People are generally amazed by the pyramids of Egypt and by Greek and Roman temples. Impressive as they are, you can find another way to appreciate human use of stone. While some might call them primitive, I experience pure awe at the sight of wedge tombs, ring forts, and portal tombs.
Many of these are older than the pyramids, and their architectural forms seem to have grown organically from the earth in harmony with the surrounding environment. You can find over 90 such structures in the Burren, in northwest County Clare, Ireland.
This is a large area (approximately 250 square kilometers) of limestone pavement that looks how one might imagine the surface of the moon. Of the many Neolithic structures, the most famous is the Poulnabrone Dolmen, a portal tomb between 2700 and 4500 years old.
The twelve-foot-long capstone of the dolmen is supported by two portal stones that raise it to 6 feet in height. A low sill stone crosses the entrance, which faces north. The size of the dolmen, relative to others in the area, suggests that it had great significance to the residents of the area and probably belonged to the family of a high-ranking chieftain.

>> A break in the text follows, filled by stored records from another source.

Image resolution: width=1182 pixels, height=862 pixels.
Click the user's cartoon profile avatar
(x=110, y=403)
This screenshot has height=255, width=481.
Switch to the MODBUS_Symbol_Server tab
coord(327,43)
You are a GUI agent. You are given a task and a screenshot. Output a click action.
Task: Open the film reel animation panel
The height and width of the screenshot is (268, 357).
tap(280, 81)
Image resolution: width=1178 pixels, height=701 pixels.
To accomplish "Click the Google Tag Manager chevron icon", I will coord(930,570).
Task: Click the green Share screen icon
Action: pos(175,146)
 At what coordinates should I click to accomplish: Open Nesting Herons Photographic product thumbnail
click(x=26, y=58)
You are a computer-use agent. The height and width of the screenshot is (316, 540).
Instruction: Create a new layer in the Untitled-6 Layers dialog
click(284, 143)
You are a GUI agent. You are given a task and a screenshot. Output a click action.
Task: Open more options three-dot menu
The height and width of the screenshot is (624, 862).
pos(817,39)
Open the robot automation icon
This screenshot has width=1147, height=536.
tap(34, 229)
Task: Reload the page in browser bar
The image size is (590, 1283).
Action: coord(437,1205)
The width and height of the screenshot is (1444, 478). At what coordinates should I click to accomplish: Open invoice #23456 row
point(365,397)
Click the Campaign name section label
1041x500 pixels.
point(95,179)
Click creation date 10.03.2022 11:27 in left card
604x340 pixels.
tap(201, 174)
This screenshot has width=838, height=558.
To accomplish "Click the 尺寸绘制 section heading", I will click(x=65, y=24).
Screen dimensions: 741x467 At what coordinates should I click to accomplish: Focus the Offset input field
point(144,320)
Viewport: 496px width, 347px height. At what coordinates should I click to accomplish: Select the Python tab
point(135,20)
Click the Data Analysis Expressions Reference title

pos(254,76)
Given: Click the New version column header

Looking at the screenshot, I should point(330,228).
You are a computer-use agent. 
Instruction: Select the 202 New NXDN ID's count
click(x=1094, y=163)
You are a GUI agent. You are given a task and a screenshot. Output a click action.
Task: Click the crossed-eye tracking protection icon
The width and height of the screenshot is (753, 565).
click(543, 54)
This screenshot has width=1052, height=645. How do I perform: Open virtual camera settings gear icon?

In Irish Poll na mBrón means “hole of sorrows,” which reminds us that this is a place where the dead were buried. Excavations in 1986 and 1988 revealed that 16-22 adults and 6 children had been buried beneath the dolmen. The archaeologists also found a polished stone axe, a bone pendant, quartz crystals, weapons and pottery.
The discovery of a Bronze Age era skeleton of a newborn baby buried outside the entrance indicates that the Poulnabrone Dolmen was the focus of ritual and religious ceremony into the Celtic era.
Dolmens, wedge tombs, and other Neolithic architectural forms exist in many countries. While we can’t be sure if their purposes were similar, it’s remarkable that people in the Middle East, Russia, Sweden, India, Korea, and other farflung places, created such structures.
To stand or sit near the Poulnabrone Dolmen and contemplate it offers the chance to feel connected both to humans who lived here several thousand years ago and to those around the world who acted on the impulse to build simple but powerful stone structures that symbolized something deep within them.